#### GOALS:
a: For the lubricating oil patent text, decide whether each statement agrees with it: (i) the filing date given is 1991-10-04; (ii) component (B) makes up 5 to 40 percent by weight of the ester mixture; (iii) the complex esters described in DE-A-2551173 have low viscosity. Answer each with yes or no and quote the words that decide it.
b: Write the next part of the lubricating oil patent text, picking up after its last sentence.

Original assignee: Nippon Oil Corp
Current assignee: Eneos Corp
Priority date: 1991-10-04
Filing date: 1992-10-02
Publication date: 1997-01-02
Anticipated expiration: 2012-10-02
Also published as: DE69216346D1; JP2872465B2; EP0535990A1; ATE147096T1; CA2079512A1; JPH0598276A

Abstract

The lubricating oil composition of the present invention comprising an ester mixture as the main ingredient consisting of (A) 60 - 95 % by weight of an ester of a hindered alcohol with a straight-chain saturated fatty acid having 8 - 12 carbon atoms, and (B) 5 - 40 % by weight of a complex ester of a hindered alcohol with a straight-chain saturated fatty acid having 8 - 12 carbon atoms and also with a dibasic acid having 2 - 50 carbon atoms, the composition having excellent performances such as biodegradability, high-temperature engine cleanliness, lubricity and piston seizure preventiveness which are conductive to environmental protection.

Description

The present invention relates to a lubricating oil composition and more particularly to a lubricating oil composition which is excellent in biodegradability, high-temperature cleanliness and anti-seizure performance and is therefore conducive to environmental protection.
DE-A-2551173 describes a lubricant composition comprising a neutral complex ester formed from

(a) polyvalent branched aliphatic alcohols with 2-4 primary hydroxy groups and 4-10 carbon atoms and
(b) di- and/or trimeric fatty acids produced by polymerisation of unsaturated fatty acids with 16-18 carbon atoms, and
(c) saturated straight or branched chain aliphatic monocarboxylic acids with 6-16 carbon atoms, with the amount of hydroxy group esterified by monocarboxylic acids amounting to 50 to 90%. These complex esters are highly viscous and usable as engine oils for two-stroke engines, inter alia.

#### INFORMATION SUPPLIED:
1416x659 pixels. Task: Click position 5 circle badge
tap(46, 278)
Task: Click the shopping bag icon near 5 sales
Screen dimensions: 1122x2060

#### OUTPUTS:
a:
(i) No: "Filing date: 1992-10-02"
(ii) Yes: "(B) 5 - 40 % by weight of a complex ester"
(iii) No: "These complex esters are highly viscous"

b:
Two-stroke engines, however, raise problems as to possible environmental pollution since they discharge an unburned engine oil as an accompaniment of their exhaust gases due to their lubrication mechanism. For example, outboard engines used in rivers, lakes or oceans discharge exhaust gases containing unburned oil into the water thereby to raise problems as to water pollution due to unburned oil. Chain saws and other forestry machinery may also cause the pollution of forests and rivers due to the unburned oil.
In Europe, these has been much activity concerning attempts to establish laws, regulations and standards on the biodegradability of two-stroke engine oils from the standpoint of environmental protection. Because of this, attempts have been made to develop two-stroke engine oils having biodegradability and such oils have already been sold by several oil makers. These oils, in all cases, comprise, as a specific base oil an ester compound (based on a mixture of saturated and unsaturated fatty acid esters each having 16 - 18 carbon atoms) and a mineral oil-based solvent. They contain an amino amide type ashless dispersant as an additive.
These commercially available oils already passed the TC-WII test which is a performance standard of oils for outboard engines. However, when these oils are used in recently manufactured high-performance water-cooled outboard engines and air-cooled engines, they are considered to raise problems as to ring sticking and piston seizure due to their insufficient thermal stability as a lubricating oil.
Because of this, a biodegradable lubricating oil having better thermal stability and excellent lubricity has been sought.
An object of the present invention is to provide a lubricating oil having excellent performances in respect of biodegradability, high-temperature cleanliness, lubricity and anti-seizure performance. Another object is to provide a method for lubrication comprising the use of such a lubricating oil as above.
The present inventors made intensive studies to aim mainly at solving the above problems and, as the result of their studies, they found out that a lubricating oil comprising predetermined esters as main components satisfies the above-mentioned requirements, thus achieving the present invention.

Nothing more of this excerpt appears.